Thursday, January 15, 2009

Can Citigroup and Bank of America survive?

The question of what Barack Obama is going to do about the financial sector of the economy appears to have come back with a vengeance today. Both have dropped significantly in the market because of the trouble they are in, so now Felix Salmon recommends that they be nationalize instead of bailed out.
Both Citigroup and Bank of America are down more than 20% in early trade today, and I imagine that Hank Paulson and Tim Geithner are starting work on yet another weekend deal of some description, since at this rate it seems that neither institution is capable of surviving in its present form much longer. They should embrace the inevitable and just nationalize the two banks.

Any deal will be necessarily complicated by the fact that Paulson dragged his heels when it came to requesting the second tranche of TARP funds, even after he blew through the first $350 billion in no time. As a result, it's far from clear what money Treasury can use to shore up two of America's most systemically-important financial institutions.

On the other hand, this isn't a bank run: Citi and BofA aren't suffering from liquidity problems. They have all the liquidity they need, thanks to the Fed. The problem is one of solvency: the equity markets simply don't believe that the banks' assets are worth more than their liabilities.
Citigroup's severe problems with mortgage-based investments are well known at present, but Bank of America is the bank the feds have gone to in order to takeover other failed banks. That appears to be BoA's problems. They bought Countrywide, the nations largest mortgage broker, last Spring when it was effectively bankrupt, paying the $4 billion price in BoA stock. Then when the financial crisis hit last Fall and wiped out the big Wall Street investment banks, BoA took over Merrill Lynch. They got a $25 billion subsidy from the Secretary of the Treasury to take Merrill Lynch on, but it wasn't enough. TPM reprts that BoA is getting ready to ask for an additional $100 to $200 billion.

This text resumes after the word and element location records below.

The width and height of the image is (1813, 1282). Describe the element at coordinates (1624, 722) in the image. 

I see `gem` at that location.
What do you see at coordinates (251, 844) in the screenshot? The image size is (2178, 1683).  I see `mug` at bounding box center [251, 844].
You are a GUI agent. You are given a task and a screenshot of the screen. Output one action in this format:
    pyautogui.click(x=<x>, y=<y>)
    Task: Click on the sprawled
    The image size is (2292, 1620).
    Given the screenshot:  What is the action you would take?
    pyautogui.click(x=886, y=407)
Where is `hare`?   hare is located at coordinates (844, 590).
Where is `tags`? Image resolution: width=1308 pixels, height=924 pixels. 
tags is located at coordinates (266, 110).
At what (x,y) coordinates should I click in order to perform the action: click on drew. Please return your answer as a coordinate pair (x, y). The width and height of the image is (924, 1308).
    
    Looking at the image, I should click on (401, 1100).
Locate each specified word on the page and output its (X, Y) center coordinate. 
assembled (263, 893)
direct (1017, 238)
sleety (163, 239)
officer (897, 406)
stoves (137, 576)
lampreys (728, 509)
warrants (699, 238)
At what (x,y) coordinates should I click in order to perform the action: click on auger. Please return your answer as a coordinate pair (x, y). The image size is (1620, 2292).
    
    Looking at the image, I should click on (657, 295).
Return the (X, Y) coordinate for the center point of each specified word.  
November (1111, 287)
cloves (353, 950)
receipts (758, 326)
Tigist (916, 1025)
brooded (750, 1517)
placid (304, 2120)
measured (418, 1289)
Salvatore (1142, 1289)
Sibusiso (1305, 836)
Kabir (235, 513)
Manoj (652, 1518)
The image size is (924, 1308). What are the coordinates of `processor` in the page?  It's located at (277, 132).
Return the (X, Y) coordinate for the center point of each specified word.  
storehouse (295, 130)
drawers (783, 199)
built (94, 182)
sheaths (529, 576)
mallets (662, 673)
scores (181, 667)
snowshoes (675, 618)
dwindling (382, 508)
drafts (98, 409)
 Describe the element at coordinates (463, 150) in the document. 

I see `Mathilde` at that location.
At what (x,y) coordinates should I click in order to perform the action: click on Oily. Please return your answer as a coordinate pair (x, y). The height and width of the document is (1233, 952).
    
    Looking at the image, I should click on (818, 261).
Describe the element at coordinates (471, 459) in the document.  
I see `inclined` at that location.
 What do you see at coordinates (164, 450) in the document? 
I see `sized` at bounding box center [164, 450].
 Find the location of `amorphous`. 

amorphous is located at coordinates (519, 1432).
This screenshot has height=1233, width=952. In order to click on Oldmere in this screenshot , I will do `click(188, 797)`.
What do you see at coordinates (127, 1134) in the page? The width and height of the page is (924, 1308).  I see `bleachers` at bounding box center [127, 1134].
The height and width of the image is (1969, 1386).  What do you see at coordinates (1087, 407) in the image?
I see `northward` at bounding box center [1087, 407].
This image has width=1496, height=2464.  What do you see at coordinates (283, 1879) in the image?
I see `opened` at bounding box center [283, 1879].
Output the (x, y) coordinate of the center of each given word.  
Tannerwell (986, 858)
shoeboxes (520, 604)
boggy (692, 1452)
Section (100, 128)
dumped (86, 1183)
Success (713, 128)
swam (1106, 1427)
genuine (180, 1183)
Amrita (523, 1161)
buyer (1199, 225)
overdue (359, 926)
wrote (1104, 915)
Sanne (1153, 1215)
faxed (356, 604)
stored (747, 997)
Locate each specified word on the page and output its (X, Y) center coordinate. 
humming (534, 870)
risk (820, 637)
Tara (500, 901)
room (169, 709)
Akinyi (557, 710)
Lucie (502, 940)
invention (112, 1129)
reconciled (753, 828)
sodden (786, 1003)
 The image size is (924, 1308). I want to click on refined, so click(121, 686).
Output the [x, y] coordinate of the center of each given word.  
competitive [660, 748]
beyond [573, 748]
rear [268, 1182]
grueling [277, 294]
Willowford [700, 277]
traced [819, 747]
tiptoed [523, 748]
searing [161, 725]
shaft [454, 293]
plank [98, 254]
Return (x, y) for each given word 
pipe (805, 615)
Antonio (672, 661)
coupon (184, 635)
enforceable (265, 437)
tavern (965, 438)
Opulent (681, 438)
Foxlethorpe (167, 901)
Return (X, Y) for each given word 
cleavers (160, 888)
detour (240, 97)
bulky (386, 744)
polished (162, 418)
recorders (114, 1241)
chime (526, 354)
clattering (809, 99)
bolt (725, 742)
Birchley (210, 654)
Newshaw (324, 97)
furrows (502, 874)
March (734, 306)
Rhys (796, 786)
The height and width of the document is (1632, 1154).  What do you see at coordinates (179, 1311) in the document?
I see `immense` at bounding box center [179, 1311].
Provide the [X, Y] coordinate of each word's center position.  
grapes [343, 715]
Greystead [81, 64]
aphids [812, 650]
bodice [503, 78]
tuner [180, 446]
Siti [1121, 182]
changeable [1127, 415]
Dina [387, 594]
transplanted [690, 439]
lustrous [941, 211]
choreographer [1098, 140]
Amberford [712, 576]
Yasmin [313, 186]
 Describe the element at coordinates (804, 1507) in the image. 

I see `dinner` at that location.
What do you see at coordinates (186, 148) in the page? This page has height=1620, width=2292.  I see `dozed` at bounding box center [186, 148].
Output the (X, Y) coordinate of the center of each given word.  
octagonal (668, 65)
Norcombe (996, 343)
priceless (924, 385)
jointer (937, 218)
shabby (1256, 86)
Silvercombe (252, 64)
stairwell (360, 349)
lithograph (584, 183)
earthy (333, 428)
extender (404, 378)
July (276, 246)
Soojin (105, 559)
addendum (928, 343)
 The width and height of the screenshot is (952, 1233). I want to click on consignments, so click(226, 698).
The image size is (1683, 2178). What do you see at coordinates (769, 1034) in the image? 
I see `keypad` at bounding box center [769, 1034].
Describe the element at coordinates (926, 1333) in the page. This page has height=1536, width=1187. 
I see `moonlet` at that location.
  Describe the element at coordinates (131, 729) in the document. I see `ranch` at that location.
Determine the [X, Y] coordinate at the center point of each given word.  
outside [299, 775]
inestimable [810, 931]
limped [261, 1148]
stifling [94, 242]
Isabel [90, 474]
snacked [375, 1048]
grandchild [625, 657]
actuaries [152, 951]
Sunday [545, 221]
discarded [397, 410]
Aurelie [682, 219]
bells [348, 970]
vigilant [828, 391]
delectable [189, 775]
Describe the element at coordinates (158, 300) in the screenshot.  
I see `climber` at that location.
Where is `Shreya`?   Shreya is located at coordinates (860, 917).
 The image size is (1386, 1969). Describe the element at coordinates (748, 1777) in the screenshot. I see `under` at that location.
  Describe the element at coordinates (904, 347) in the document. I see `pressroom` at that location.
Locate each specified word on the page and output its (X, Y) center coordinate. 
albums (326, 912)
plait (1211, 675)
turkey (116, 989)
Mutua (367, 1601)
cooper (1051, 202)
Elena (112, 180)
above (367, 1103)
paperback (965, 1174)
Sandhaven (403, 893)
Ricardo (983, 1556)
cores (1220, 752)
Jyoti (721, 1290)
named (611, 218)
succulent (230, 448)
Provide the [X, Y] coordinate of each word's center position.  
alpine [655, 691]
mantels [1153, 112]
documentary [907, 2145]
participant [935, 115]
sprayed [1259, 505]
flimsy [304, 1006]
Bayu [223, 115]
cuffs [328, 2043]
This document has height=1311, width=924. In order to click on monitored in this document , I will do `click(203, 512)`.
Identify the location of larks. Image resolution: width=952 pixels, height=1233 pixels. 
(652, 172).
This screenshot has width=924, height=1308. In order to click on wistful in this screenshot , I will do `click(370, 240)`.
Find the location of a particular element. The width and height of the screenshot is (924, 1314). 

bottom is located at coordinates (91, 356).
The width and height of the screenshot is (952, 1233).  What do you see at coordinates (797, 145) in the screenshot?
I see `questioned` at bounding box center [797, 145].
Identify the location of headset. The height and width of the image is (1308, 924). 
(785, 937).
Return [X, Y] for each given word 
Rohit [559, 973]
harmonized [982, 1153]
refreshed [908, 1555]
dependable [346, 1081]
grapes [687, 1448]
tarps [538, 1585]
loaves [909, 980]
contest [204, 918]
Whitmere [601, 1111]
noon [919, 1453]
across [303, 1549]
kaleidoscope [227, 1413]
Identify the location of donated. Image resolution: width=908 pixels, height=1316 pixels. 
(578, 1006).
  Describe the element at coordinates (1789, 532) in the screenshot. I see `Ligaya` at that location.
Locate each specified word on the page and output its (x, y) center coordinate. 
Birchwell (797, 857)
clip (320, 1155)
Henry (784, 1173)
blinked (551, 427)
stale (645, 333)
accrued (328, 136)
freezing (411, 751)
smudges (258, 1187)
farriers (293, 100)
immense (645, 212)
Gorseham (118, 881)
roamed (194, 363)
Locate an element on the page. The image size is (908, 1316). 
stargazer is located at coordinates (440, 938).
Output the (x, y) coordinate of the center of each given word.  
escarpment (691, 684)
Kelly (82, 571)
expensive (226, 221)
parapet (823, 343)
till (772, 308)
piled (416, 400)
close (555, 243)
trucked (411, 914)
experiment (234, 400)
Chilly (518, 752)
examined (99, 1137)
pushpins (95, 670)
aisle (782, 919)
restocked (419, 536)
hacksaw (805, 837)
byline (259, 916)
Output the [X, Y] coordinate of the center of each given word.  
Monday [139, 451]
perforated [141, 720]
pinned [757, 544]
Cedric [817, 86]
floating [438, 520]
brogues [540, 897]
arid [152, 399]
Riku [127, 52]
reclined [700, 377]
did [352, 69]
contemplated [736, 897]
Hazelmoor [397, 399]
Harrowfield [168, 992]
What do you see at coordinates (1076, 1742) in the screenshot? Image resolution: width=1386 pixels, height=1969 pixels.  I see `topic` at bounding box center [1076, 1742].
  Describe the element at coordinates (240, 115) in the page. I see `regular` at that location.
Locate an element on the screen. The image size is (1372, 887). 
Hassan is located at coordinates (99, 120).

The problem with the great deal BoA got on Countrywide is the sloppy and very frequently dishonest methods they used to sell mortgages. At the time BoA took Countrywide over, it looked like a good deal by one of the few remaining very large banks that was still solvent. Let's not forget, though, how deep Countrywide was in causing the entire Wall Street Credit crisis.
Countrywide Home Loans was a division of Countrywide Financial Corp., which in 2007 was the nation’s largest mortgage lender and serviced $1.4 trillion in loans. It was labeled “the company perhaps most responsible for the mortgage crisis” by Rep. Henry Waxman, D-Calif., chairman of the House Committee on Oversight and Government Reform. Waxman last year blasted the company’s executives for taking astronomical salaries and bonuses as Countrywide’s stock plummeted amid staggering losses from an orgy of subprime lending. The losses ultimately led to Countrywide’s sale last year to BofA. Meanwhile, attorneys general from states across the nation sued Countrywide over deceptive lending practices before 15 of them negotiated an $8.4 billion settlement on behalf of borrowers in the fall.
Both deals depended a lot on what BoA thought the books said the companies were worth. But that was in part before the economic problems had been determined to be so bad that the economy was declared to be in Recession since December 2007, and before the criminal ponzi scheme of Bernie Madoff was exposed. The latter has demonstrated both that Wall Street is rife with fraud and criminality. Taken together it also shows that the audit firms doing the auditing are completely inadequate.

The fact is that nothing today is going to do more than simply allow further digging to find more problems, and the history is that the problem will continue to be of staggering cost. The real question is how much longer the banks will be bailed out using taxpayer money.

It should be clear by now that the banks cannot be trusted to run their own business. The management is complicit in the criminality, fraud and incompetence even if they did not instigate it. The entire American financial structure needs to be rebuilt, with the current managers generally replaced (and the replacements should get paid a lot less.)

So can Citigroup and Bank of America survive? Good question. It looks less and less like they can.